:: Extract provided ::
+ + +

Caleb Williams to Bears All But Officially Done

One of the more polarizing topics of the offseason will soon reach its intended conclusion and Caleb Williams will be ushered in as the Bears’ next franchise quarterback. That’s a painful pill to swallow for fans of Justin Fields, but it shouldn’t be. The 2024 NFL Draft is less than three weeks away and you won’t find many analysts that believe Ryan Poles will trade the first overall pick.

The Bears don’t have to wait until draft night to make it official, either. The NFL, by rule, allows teams to sign the desired top pick before the draft commences. Even if he signs, however, Williams would be prohibited from joining Chicago’s offseason workouts until after the final pick has been chosen. The USC star had his Top 30 Halas Hall visit on Wednesday, and barring any type of unforeseen tragedy, the 22-year-old will be a Bear very soon.


Sports Illustrated’s Albert Breer shared some details from Williams’ visit with the Bears, which included Tuesday night dinner in Lake Forest. D.J. Moore made his first offseason appearance at Halas Hall and spoke highly of Williams.

“What we do know about the quarterback dance is where Caleb Williams is going, Breer wrote. “I’d be floored if it’s not Chicago and, as I see it, the hay has been 95% or so in the barn on this since the combine.

+ + +

:: Extracted records ::
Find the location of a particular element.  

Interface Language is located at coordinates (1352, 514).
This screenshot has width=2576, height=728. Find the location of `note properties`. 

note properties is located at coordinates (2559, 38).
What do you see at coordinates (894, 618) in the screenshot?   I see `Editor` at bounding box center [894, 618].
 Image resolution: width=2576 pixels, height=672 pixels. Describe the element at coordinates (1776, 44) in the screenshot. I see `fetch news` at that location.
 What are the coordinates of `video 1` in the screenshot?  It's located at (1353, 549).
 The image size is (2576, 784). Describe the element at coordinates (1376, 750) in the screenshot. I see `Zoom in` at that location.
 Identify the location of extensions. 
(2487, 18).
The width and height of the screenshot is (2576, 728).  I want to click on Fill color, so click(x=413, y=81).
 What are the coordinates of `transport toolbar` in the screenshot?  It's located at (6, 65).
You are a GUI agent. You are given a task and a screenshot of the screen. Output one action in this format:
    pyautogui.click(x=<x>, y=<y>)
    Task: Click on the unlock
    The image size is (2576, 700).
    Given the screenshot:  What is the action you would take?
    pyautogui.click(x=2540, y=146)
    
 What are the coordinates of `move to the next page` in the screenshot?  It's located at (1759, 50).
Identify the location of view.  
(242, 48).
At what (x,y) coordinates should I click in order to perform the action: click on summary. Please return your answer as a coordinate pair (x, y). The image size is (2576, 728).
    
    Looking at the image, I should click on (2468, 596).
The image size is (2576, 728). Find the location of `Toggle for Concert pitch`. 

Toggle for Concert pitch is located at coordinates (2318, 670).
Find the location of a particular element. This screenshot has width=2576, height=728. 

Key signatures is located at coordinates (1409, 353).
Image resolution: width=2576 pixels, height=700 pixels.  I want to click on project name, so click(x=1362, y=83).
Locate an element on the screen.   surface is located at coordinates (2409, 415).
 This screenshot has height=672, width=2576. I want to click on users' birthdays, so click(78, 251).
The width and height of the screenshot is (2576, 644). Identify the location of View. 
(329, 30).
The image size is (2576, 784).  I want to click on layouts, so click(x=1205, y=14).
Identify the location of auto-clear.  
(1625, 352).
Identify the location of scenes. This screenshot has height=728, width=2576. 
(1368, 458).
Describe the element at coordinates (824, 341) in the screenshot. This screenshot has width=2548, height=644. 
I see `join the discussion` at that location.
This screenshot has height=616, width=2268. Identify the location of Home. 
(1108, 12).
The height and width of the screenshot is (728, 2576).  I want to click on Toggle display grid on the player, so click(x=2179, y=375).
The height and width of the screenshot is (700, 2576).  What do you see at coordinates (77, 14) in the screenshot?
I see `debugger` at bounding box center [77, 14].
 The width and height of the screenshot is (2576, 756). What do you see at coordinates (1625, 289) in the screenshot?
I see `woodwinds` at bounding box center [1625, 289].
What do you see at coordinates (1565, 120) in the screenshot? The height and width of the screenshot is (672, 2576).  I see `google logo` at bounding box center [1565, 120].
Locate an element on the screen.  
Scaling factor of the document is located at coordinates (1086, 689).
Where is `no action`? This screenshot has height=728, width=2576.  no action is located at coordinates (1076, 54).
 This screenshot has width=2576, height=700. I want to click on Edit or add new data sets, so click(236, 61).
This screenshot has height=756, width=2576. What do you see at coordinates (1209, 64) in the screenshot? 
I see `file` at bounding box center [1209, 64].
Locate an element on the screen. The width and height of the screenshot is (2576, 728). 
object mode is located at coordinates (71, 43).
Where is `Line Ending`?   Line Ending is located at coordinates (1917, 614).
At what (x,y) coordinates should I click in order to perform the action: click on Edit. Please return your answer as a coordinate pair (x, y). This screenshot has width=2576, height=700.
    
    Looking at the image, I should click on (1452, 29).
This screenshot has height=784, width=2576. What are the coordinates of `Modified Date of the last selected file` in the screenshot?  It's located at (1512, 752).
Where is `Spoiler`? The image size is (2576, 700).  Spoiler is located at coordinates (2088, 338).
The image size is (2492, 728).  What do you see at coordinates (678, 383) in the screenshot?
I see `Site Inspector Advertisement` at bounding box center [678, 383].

+ + +

:: Given task ::
Pick up the article on Caleb Williams and the Bears right after its last sentence and keep writing it.

:: Reply ::
“Still, there are some interesting tidbits from his 30 visit with the team the other night. One is that he went with a dinner group separate from some of the other draft prospects in town, and with not just the team brass, but some veteran players. Then, the next day, for the first time this offseason, [Moore] was in the building. Therein were opportunities for the Bears to see their prospective new quarterback around the older guys he will have to lead, and for Williams himself to get to know his new teammates.

“For what it’s worth, the feedback I got back on how all that went was very positive.”

Williams’ Top 30 visit comes approximately two weeks after Poles, Matt Eberflus, and a contingent of Chicago’s scouts and coaches – and new WR Keenan Allen – attended USC’s Pro Day. Williams is almost universally regarded as the top QB in this year’s draft, and has been labeled a “generational talent” by some analysts. The Bears own the Nos. 1 and 9 picks of the first round.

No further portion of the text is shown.